## How to complete this task
Leave the pictures out and print, word for word, the lines below from the one with "The height and" through the final line.

## Exercise inputs
· · · · ·

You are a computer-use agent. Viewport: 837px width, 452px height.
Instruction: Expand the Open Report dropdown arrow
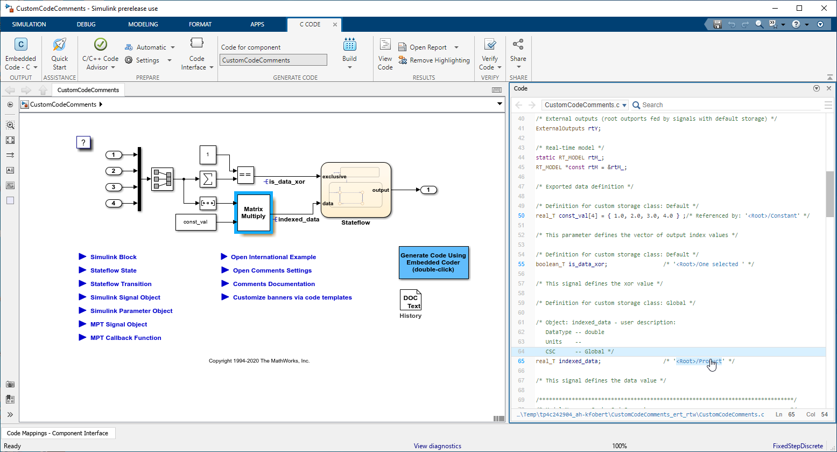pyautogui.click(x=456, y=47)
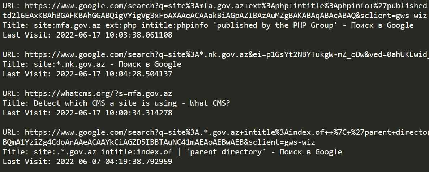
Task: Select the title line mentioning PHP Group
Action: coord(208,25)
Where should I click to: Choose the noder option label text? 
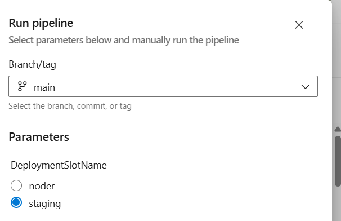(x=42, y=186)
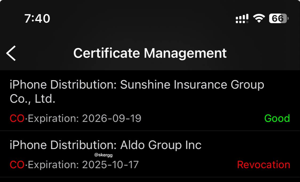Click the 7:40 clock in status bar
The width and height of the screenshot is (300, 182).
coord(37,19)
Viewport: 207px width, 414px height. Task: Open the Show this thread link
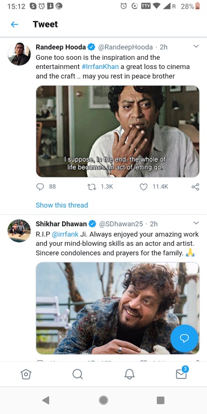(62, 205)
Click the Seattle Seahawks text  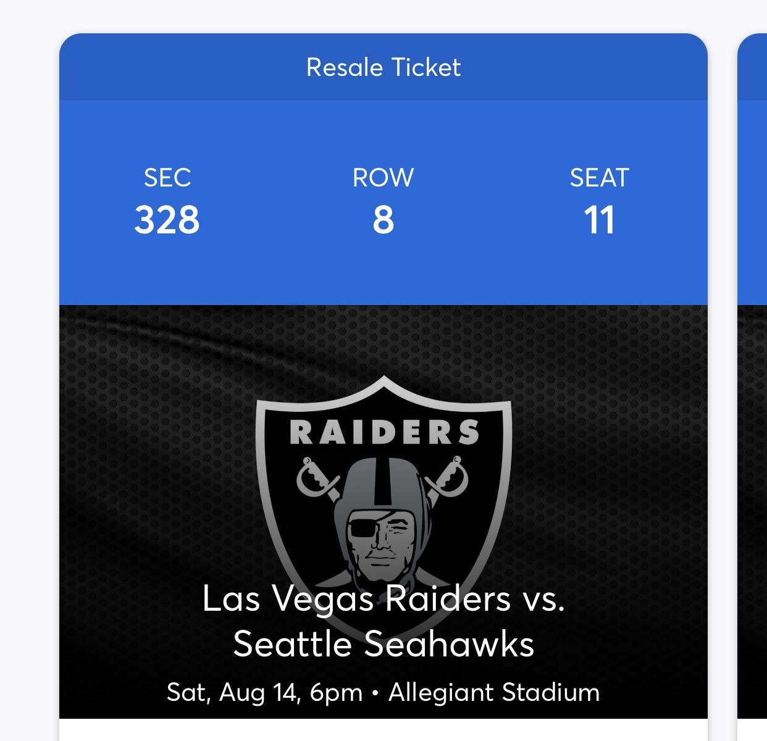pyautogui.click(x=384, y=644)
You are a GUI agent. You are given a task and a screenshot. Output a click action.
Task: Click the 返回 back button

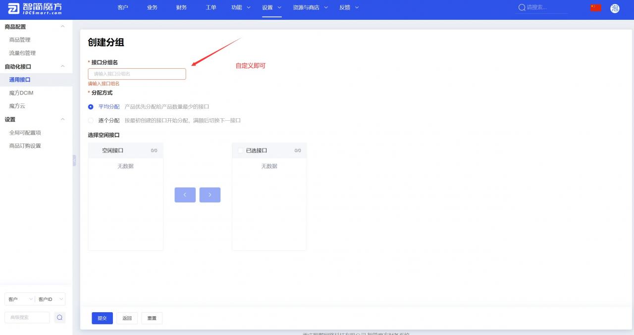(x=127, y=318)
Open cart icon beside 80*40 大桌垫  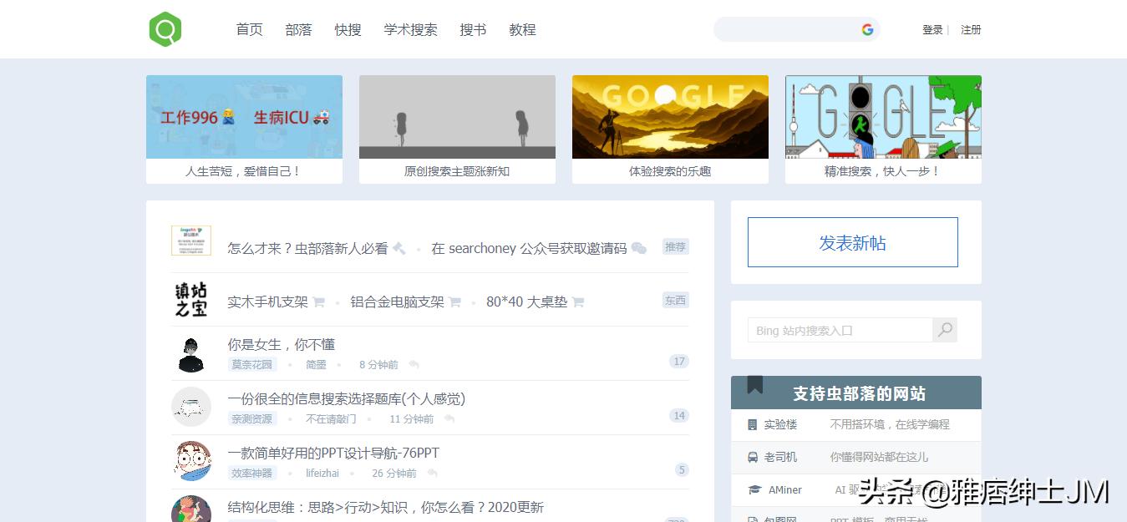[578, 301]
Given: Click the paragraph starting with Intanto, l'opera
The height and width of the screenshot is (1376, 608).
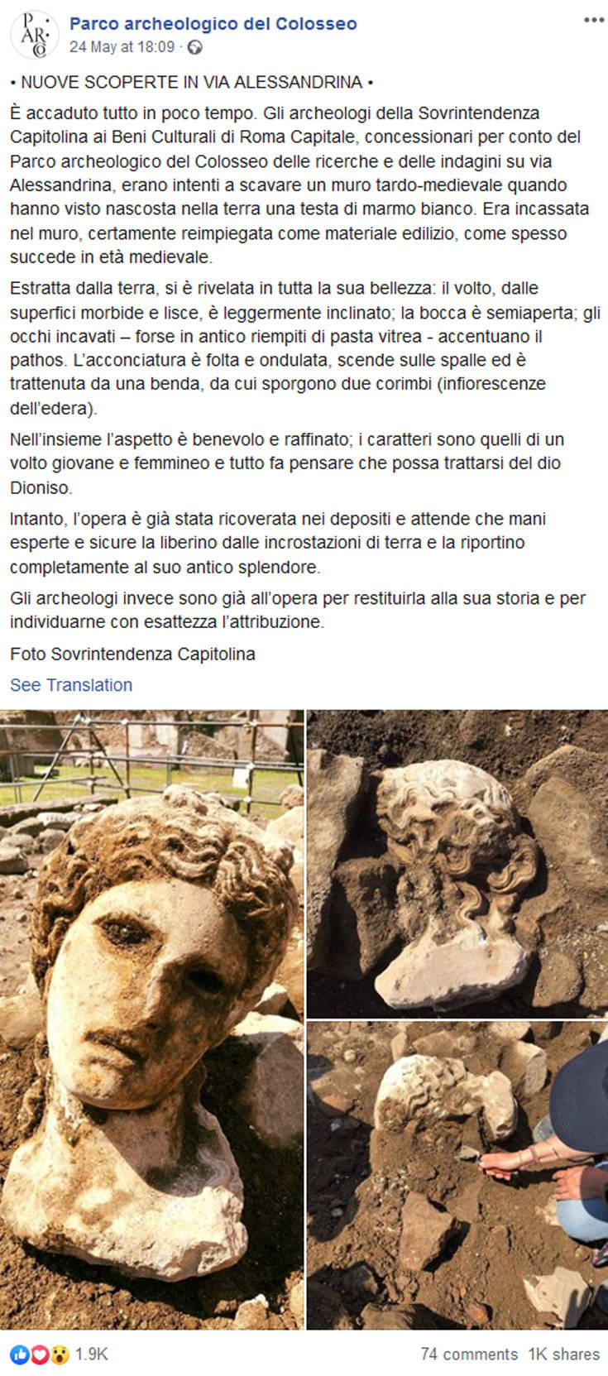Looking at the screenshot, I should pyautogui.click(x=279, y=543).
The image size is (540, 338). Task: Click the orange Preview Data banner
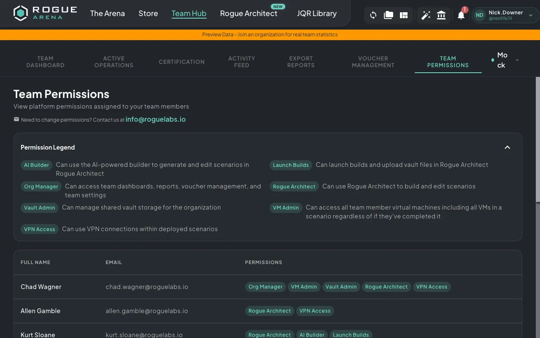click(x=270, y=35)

· · · · ·

## Solution to the problem
The height and width of the screenshot is (1376, 608).
Looking at the screenshot, I should pyautogui.click(x=279, y=543).
The image size is (540, 338). Task: Click the orange Preview Data banner
click(x=270, y=35)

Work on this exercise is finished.